:: About this exercise ::
Search the material for lines containing the word "agent", and copy each one.

:: Dataset excerpts ::
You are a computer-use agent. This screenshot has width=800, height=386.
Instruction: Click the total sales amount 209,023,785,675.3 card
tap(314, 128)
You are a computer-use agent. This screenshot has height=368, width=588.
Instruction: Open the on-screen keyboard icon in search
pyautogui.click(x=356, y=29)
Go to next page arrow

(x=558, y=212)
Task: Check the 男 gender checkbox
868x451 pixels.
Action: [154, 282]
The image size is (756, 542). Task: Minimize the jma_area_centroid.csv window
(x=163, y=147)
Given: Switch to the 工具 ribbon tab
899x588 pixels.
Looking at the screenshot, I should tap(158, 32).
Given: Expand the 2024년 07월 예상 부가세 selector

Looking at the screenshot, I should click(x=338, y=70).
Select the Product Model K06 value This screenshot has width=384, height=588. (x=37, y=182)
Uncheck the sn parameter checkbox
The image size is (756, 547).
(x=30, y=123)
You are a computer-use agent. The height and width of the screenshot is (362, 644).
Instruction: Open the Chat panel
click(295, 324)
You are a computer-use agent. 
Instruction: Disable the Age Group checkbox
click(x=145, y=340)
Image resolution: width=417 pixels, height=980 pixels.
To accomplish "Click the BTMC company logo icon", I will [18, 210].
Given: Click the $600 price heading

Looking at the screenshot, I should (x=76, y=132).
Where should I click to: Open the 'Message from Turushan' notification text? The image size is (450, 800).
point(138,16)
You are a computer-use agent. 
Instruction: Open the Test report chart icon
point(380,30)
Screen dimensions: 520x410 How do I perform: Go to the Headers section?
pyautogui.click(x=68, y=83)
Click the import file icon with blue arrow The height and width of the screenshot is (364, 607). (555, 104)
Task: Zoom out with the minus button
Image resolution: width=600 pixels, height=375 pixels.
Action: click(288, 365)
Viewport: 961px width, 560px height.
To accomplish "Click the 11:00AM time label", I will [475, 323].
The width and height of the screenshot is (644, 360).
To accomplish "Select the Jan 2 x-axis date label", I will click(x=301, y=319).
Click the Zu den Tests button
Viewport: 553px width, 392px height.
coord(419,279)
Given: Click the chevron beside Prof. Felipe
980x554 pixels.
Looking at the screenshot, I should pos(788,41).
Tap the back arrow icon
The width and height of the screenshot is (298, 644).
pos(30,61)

:: Finished exercise ::
You are a computer-use agent. This screenshot has width=800, height=386.
You are a computer-use agent. This screenshot has height=368, width=588.
You are a computer-use agent. The height and width of the screenshot is (362, 644).
You are a computer-use agent. 
You are a computer-use agent. 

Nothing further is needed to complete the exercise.